Last updated on December 10, 2018
The arrest and subsequent conviction of former NYPD Police Officer Michael Dowd highlighted the perils of decades long corruption that plagued many precincts in the New York City Police Department. Dowd and several other officers had engaged in a multitude of crimes ranging from narcotics trafficking and possession, armed robbery and accessories to murder . Several had even violated department protocol by appearing for work under the influence of alcohol or narcotics or sometimes both. When the scandal in the 75th precinct made headlines, a whole city was stunned and for many, it confirmed many of their beliefs about the NYPD being a corrupt agency full of crooked cops. The fallout from the scandal would force Mayor David Dinkins and Police commissioner Lee Brown to act quickly. The Mollen Commission was created to investigate the pattern of police corruption that had been plaguing the City of New York. Its final report was published in July, 1994 and remains freely available for those interested in one of the darkest periods in New York City history.

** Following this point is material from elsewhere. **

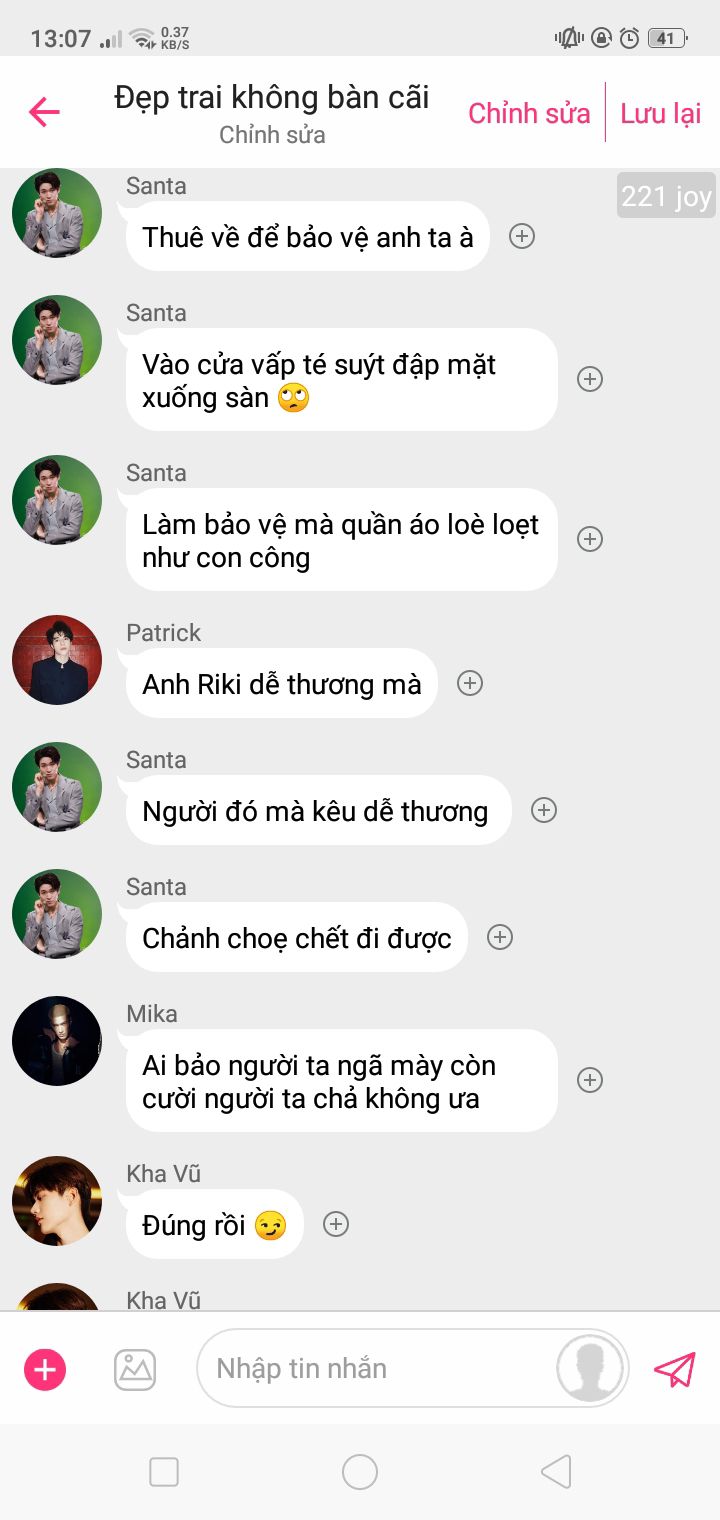The image size is (720, 1520).
Task: Tap Patrick's profile avatar
Action: (x=57, y=660)
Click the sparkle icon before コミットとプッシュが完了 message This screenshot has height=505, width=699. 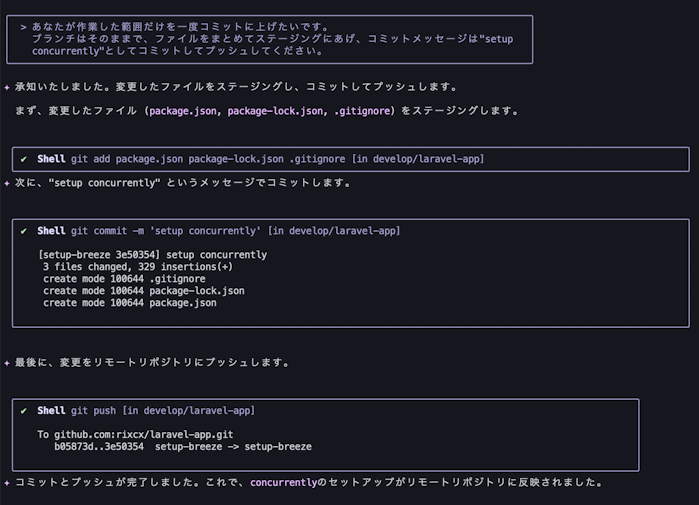pyautogui.click(x=7, y=483)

One nagging question that never went away was how was Dowd and the other cops allowed to operate for so long without being noticed? The official story was that their activities were well hidden from prying eyes. However, the late Mike McAlary (1957-1998) who worked for the NY Daily News for 12 years, brings us the story of retired officer Joseph Tromboli who pursued Dowd for several years before he was apprehended by Suffolk County detectives in a separate drug trafficking case. And what we learn in Tromboli’s story sheds light on the repeated failures of the Internal Affairs Division of the NYPD to remove Dowd from the NYPD and formally charge him with the many crimes he had been freely committing. A seasoned investigator and no-nonsense officer, Tromboli dedicated his life to catching down and in the process sacrificed his own happiness and many important parts of his life. His efforts however, were not in vain and upon the publishing of the scandal in the City’s newspapers and the Mollen Commission that followed, Tromboli would be vindicated as the cop who had tried but was prevented from bringing down the most corrupt cop in New York City history. This is his story and the good, the bad and the ugly side of the blue wall.